Page:
===============
One interesting and important aspect of what has gone though in the actual AGM scene was that nearly half of the roughly 15 shareholders at the venue actually showed up expressed opposition to Proposal No. 2 (the reappointment of directors)¹. Witnessing so many actual shareholders voting ‘No’ against management—who have failed to improve mid- to long-term performance despite holding significant cross-shareholdings and substantial cash on the balance sheet (not returning to shareholders) — was truthfully encouraging. It confirmed that a large number of fellow shareholders understand and support our view.
Although we find it extremely disappointing that our shareholder proposals were once again not approved, we hereby reaffirm our strong determination to strengthen and further intensify our engagement efforts to enhance corporate value. We will exercise every shareholder rights and firmly press management and the Board of Directors to fulfill their responsibilities. In short, we will become more aggressive.
===============
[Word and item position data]
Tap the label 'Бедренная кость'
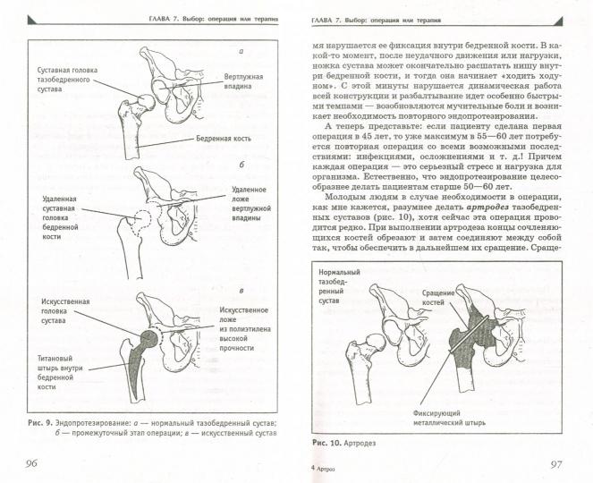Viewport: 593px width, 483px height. (x=224, y=140)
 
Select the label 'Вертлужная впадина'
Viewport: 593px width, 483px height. (x=243, y=83)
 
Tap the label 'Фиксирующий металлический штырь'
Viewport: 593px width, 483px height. (x=444, y=419)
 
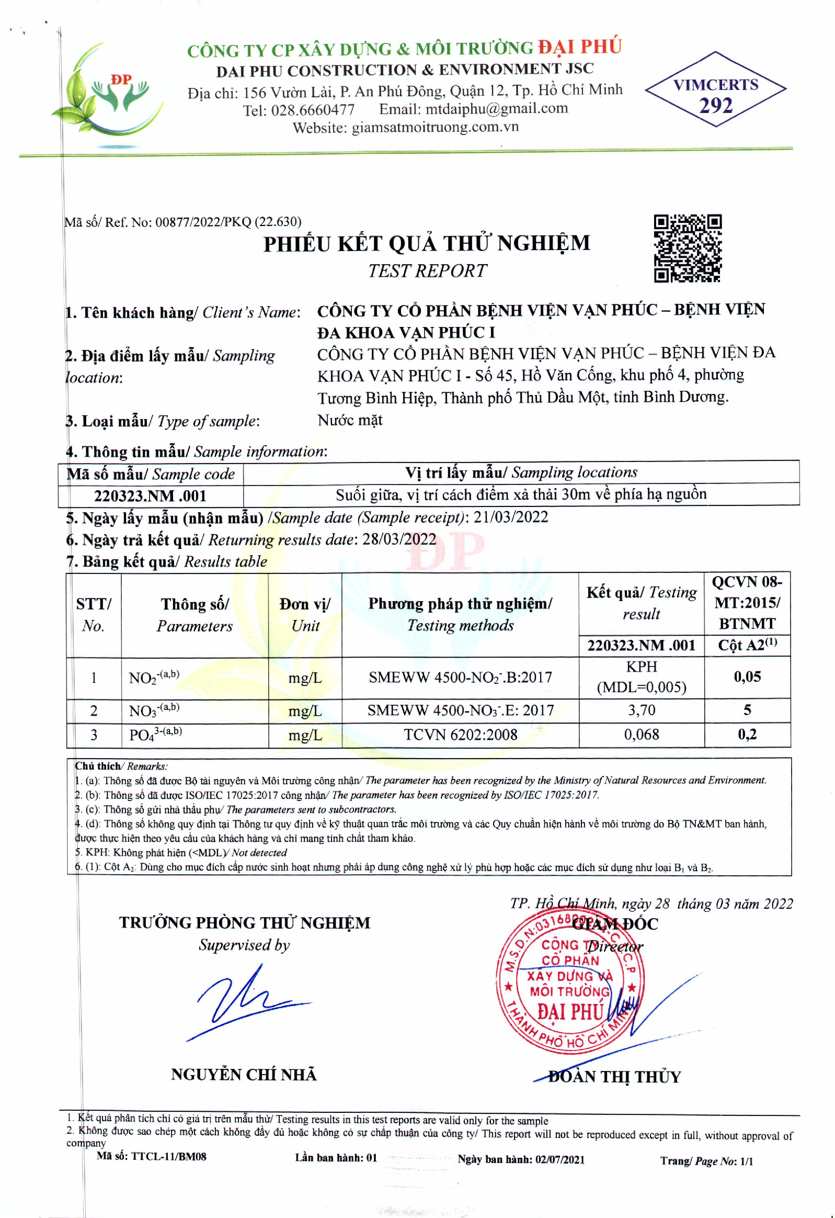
===============
Exercise tasks:
(a) In the AGM statement, what will the shareholders press management and the Board of Directors to do?
(b) Copy everything in the AGM statement from "Although we find" down to "become more aggressive.", substituting "regrettable" for "disappointing".

Response list:
(a) Fulfill their responsibilities.

(b)
Although we find it extremely regrettable that our shareholder proposals were once again not approved, we hereby reaffirm our strong determination to strengthen and further intensify our engagement efforts to enhance corporate value. We will exercise every shareholder rights and firmly press management and the Board of Directors to fulfill their responsibilities. In short, we will become more aggressive.